Se tem, de quê? Do presente? Do futuro?
Do isolamento? De doenças? Da perigosa (virose) COVID 19?
De fato, o medo acompanha o homem: é
fator de preservação da vida, é sinal de perigo... “Em
verdade temos medo. / Nascemos escuro”, diz Drummond.
Entretanto, antigamente (confesso, sou
do tempo do “antigamente”), parece-me que não havia tanta desconfiança – nem com relação à vida, nem com
relação ao próximo; era possível, até, olhar nosso vizinho como amigo e
entregar-lhe a chave de nossa casa. Alguns de nós dormíamos de janelas abertas
e deixávamos a porta da frente escancarada, mesmo em cidades mais povoadas.
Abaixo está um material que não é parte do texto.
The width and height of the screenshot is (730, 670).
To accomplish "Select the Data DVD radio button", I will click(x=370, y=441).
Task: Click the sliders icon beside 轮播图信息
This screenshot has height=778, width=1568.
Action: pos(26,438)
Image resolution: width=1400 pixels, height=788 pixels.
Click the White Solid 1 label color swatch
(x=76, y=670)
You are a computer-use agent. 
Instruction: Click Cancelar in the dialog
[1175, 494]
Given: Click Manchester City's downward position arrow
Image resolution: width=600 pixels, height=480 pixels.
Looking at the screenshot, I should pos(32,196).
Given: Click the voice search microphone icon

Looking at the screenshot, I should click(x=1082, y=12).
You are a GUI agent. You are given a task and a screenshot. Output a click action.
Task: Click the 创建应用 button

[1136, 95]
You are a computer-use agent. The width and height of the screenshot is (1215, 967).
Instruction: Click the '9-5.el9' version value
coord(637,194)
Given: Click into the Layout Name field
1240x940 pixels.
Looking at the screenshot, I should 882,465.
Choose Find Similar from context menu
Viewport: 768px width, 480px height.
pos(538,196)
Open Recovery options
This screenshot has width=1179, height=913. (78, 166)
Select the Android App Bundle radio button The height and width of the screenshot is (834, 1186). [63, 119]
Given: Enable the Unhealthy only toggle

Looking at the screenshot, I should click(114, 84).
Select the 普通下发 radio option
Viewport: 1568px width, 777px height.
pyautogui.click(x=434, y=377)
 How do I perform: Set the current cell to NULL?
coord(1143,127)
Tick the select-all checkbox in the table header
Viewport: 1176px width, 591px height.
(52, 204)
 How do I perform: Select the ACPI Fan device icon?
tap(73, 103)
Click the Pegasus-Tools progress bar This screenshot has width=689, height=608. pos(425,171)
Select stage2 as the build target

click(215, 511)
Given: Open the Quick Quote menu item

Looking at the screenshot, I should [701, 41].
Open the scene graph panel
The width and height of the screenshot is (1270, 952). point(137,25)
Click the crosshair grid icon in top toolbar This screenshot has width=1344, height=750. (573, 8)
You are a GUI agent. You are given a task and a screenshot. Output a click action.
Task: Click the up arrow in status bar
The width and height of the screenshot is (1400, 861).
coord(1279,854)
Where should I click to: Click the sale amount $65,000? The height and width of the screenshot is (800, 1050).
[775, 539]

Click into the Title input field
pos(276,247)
Hoje, nem em pequenas cidades se vê muito disso. O medo do crime e da violência
cortou-nos essas liberdades.
A esse medo generalizado, soma-se, neste
ano de 2020, o pavor de um inimigo universal, o Novo Coronavírus. Frente a ele,
até os medos antigos, até os provenientes da cidade grande tornaram-se quase
irrelevantes.
Nossa sociedade já viveu outras grandes ameaças
– terrorismo, derrocada financeira de países, epidemias, crises políticas e
morais, catástrofes naturais. Entretanto, parece que todas as tensões
juntaram-se e tornaram-se universais, desencadeadas pela pandemia de COVID 19. Como
ouvi de uma educadora:
“Esse vírus invisível
gerou um medo generalizado e sem fronteiras da morte, [instaurou] insegurança,
gerada pela perda das certezas e pela nossa própria dificuldade e do Estado de
entender e estender causas, de realizar mudanças.”
O medo, agora, nos une. Bem por isso,
comecei perguntando: de que você tem medo?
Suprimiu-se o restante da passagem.